Heading into the series’ fourth and final issue, I knew what was going to happen. The mysterious big bad would be revealed, and somehow, Batman would find a way to save both himself and The Joker. Because that’s the right thing to do.
Well, it’s in the final issue that the creators throw a very tight-spinning curveball at us, first by introducing Bane as the shrouded-in-shadows string-puller behind the whole thing, and then by revealing that while Batman and Joker are both dying from the virus, they’re not the same strand of virus.
In short (and, honestly, after a little too much exposition from Bane), we find out that, basically, Batman’s blood is the antidote to Joker’s illness and Joker’s blood is the antidote to Batman’s. There’s some back and forth, and Joker does his best to get killed by Bane before Batman steps in and beats the crap out of the hulking mastermind.

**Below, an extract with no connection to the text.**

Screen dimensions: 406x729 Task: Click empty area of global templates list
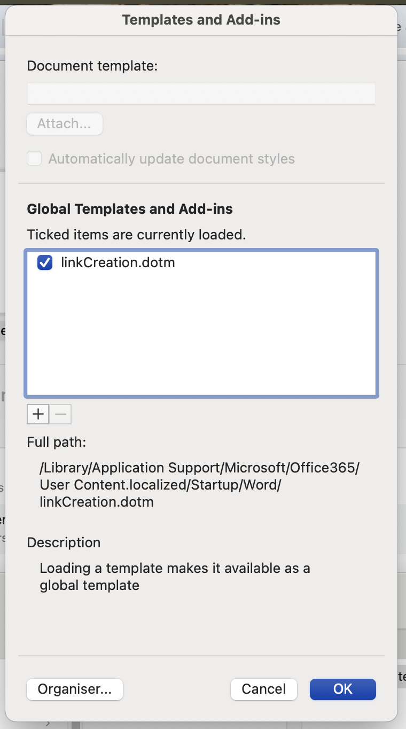pos(201,337)
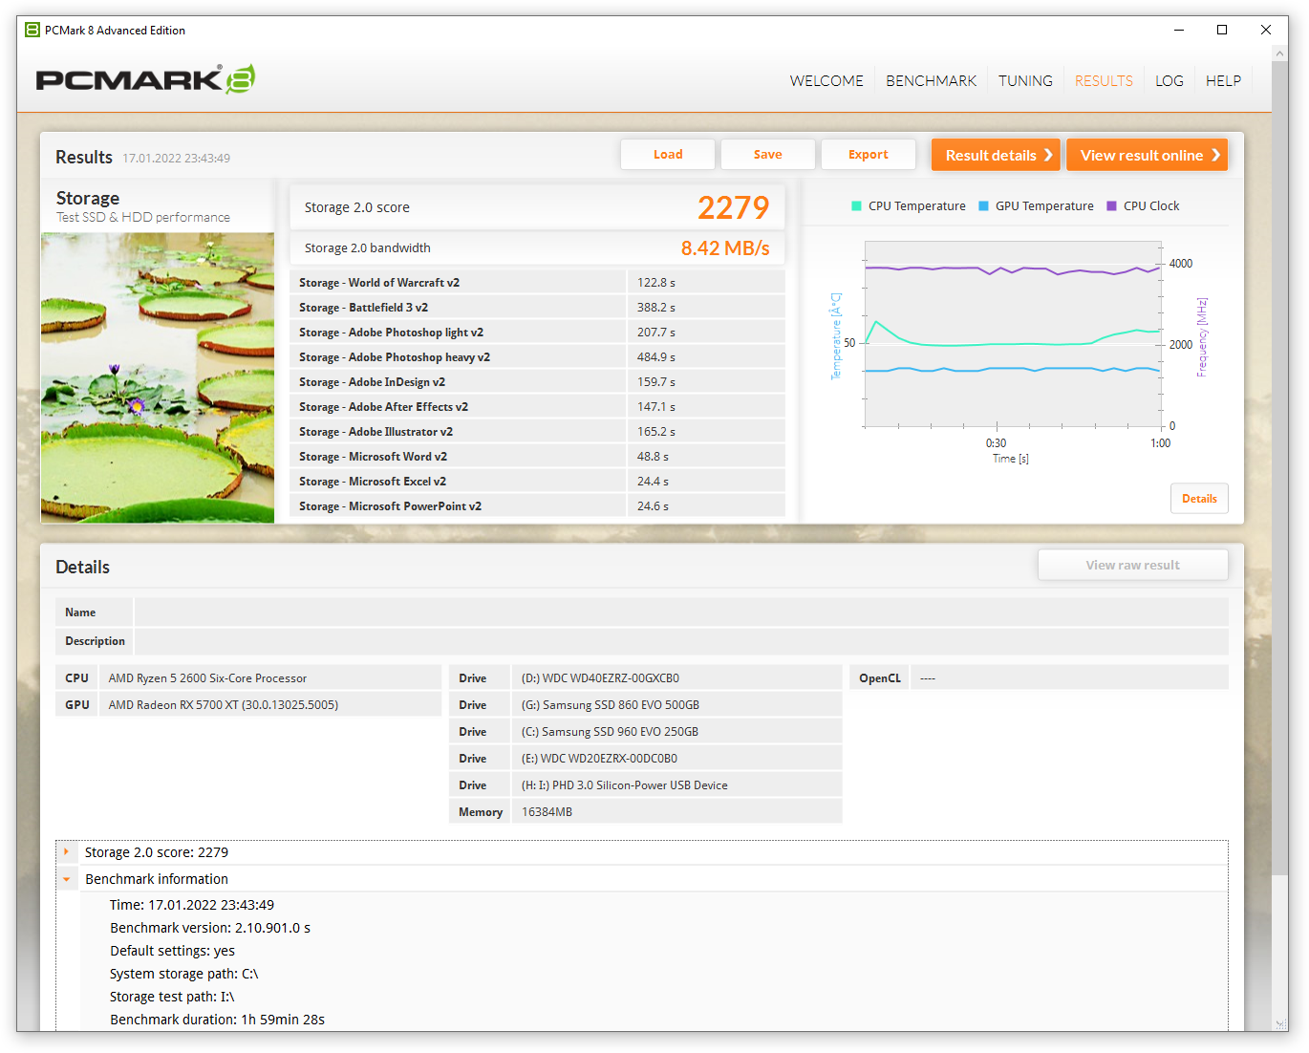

And then we get down to it. Batman is presented with a chance to rid the world of The Joker. And, more than that, the Dark Knight wouldn’t have to break his “no killing” rule. If Batman would just let the virus run its course and kill him…Joker dies. This is Batman’s Great Big Out, where he finally has the chance to rid the world of the horror that is The Joker, while still sticking to the moral code that has guided him since the deaths of his parents.
Toss in the October Surprise revelation that Joker watched (and laughed) while a character from issue one died, and it really pushes the Dark Knight to make a tough call.
There’s this deep philosophical question facing Batman here, and of course, he decides to save himself and vows to always be there to stop The Joker. Batman simply cannot justify what is, essentially, suicide, and so he saves Joker and Joker saves him. Only, we, as readers—and, you have to assume, Batman—we all know that there’s no way the Caped Crusader can ever hope to stop Joker without killing him. As long as Joker breathes, blood and horror will follow.
So is Europa another Batman/Joker caper where the good guy wins, or does the Clown Prince get the last laugh?
The series ends with Batman pummeling Joker, and enjoying it, which opens up all kinds of other questions. But the series very literally answers the biggest and most existential question that has forever hung over Batman’s cowl—can the Dark Knight live in a world without The Joker? Or are the two dependent upon each other for their very survival—or, more precisely, for the justification of their existence?
When Batman drinks Joker’s blood (no, really) and Joker does the same with Batman’s, the answer is abundantly clear.